Reinforcement Learning

Big Picture Summary

  • an agent will learn from the environment by interacting with it (through trial and error) and receiving rewards (negative or positive) as feedback for performing actions

Formal Definition

  • Reinforcement learning is a framework for solving control tasks (also called decision problems) by building agents that learn from the environment by interacting with it through trial and error and receiving rewards (positive or negative) as unique feedback.

The RL Process

  • The agent receives the state from the environment

  • based on the state the agent takes an action

  • the environment goes to a new state

  • the environment gives some reward to the agent

  • The agent wants to maximise its cumulative reward, called the expected return

Why is the goal of the agent to maximize the expected return?

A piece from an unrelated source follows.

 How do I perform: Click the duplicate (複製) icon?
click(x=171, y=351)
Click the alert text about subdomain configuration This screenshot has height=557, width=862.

  • Because RL is based on the reward hypothesis, which is that all goals can be described as the maximization of the expected return (expected cumulative reward).

Markov Property

  • the Markov Property implies that our agent needs only the current state to decide what action to take and not the history of all the states and actions they took before.

Observation vs State

  • State s: is a complete description of the state of the world (there is no hidden information). In a fully observed environment

  • Observation o: is a partial description of the state. In a partially observed environment.

Action Space

  • Set of all possible actions in an environment

  • Discrete space: number of actions is finite (this will be our blue agent)

  • Continuous space: the number of actions is infinite

Rewards and Discounting

  • The rewards in the beginning are more likely to happen since it could be predictable, therefore you can discount the rewards of earlier events allowing for the agent to priortize the long-term reward

  • To discount the rewards the following steps must be taken:

    • We define a discount rate called gamma. It must be between 0 and 1. Most of the time between 0.95 and 0.99

    • Then, each reward will be discounted by gamma to the exponent of the time step. As the time step increases, the cat gets closer to us, so the future reward is less and less likely to happen

      Rewards

Types of tasks

  • Episodic: starting point and an ending point (a terminal state)

  • Continuing: task that continue forever (no terminal state)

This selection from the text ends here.